4. Toutefois, il appartient à la Cour, saisie de l'ensemble du litige par l'effet dévolutif de l'appel, d'examiner les autres moyens invoqués par M. B...devant le tribunal.

Sur les autres moyens invoqués par M. B...devant le tribunal :

En ce qui concerne l'obligation de quitter le territoire français :

5. En premier lieu, si M. B...fait état d'une saisine du médecin de l'agence régionale de santé le 1er décembre 2016, il ne ressort pas des pièces du dossier que le préfet des Alpes-Maritimes aurait été destinataire, antérieurement à l'arrêté litigieux, d'éléments relatifs à l'état de santé de M. B...autres que les problèmes cardiaques évoqués lors de l'entretien du 20 janvier 2017 ou d'une demande de titre de séjour en qualité d'étranger malade. Dans ces conditions, l'intéressé, qui ne s'est plus prévalu, dans sa demande présentée devant le tribunal, de tels problèmes cardiaques, mais d'une hépatite B chronique active, n'est pas fondé à soutenir que la décision portant obligation de quitter le territoire français serait, pour ce motif, entachée d'une erreur manifeste d'appréciation.

6. En deuxième lieu, pour les mêmes motifs que ceux exposés au point précédent, le moyen tiré de la violation des dispositions des articles L. 313-11,11° et L. 511-4,10° du code de l'entrée et du séjour des étrangers et du droit d'asile doivent être écartés.

7. En troisième lieu, M.B..., qui n'a pas formé de demande en qualité de réfugié, n'est pas fondé à se prévaloir des dispositions de l'article L. 531-1 du code de l'entrée et du séjour des étrangers et du droit d'asile pour soutenir que l'obligation de quitter le territoire français litigieuse, qui est légalement fondée sur les dispositions de l'article L. 511-1-I 1° du même code, serait entachée d'un défaut de base légale.

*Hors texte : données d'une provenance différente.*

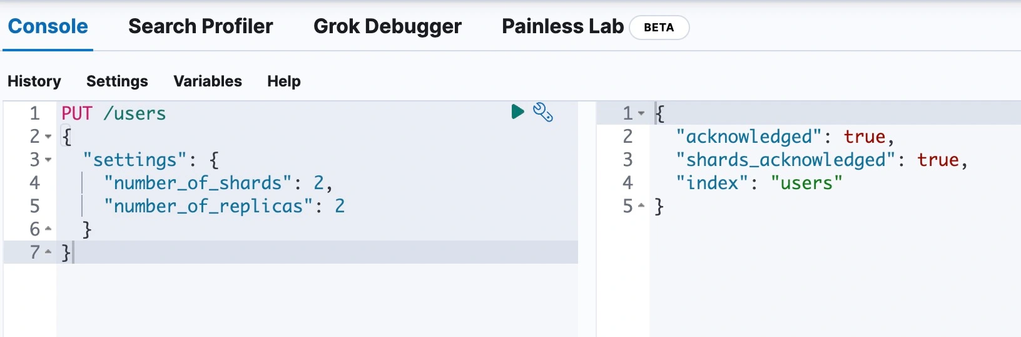Collapse the response JSON at line 1
This screenshot has width=1021, height=337.
(x=641, y=113)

En ce qui concerne la décision fixant le pays de destination :

8. Il ressort des pièces du dossier que M. B...n'établit pas la réalité et l'actualité des risques qu'il soutient encourir en cas de retour dans son pays d'origine. Si M. B...a eu la qualité de réfugié en Italie au titre de la protection subsidiaire, il n'est plus titulaire d'un titre de séjour dans ce pays et ne démontre pas avoir été empêché de mener à terme ni même avoir entrepris les démarches en vue de déposer une demande de renouvellement d'un tel titre alors qu'il était incarcéré en France. Dans ces conditions, les moyens tirés de la violation des stipulations de l'article 3 de la convention européenne de sauvegarde des droits de l'homme et des libertés fondamentales, de l'article 18 de la Charte des droits fondamentaux de l'Union européenne, de l'article 33-1 de la convention de Genève du 28 juillet 1951 et de l'article 27 du règlement (UE) n°604/2013 du Parlement européen et du Conseil du 26 juin 2013 doivent être écartés.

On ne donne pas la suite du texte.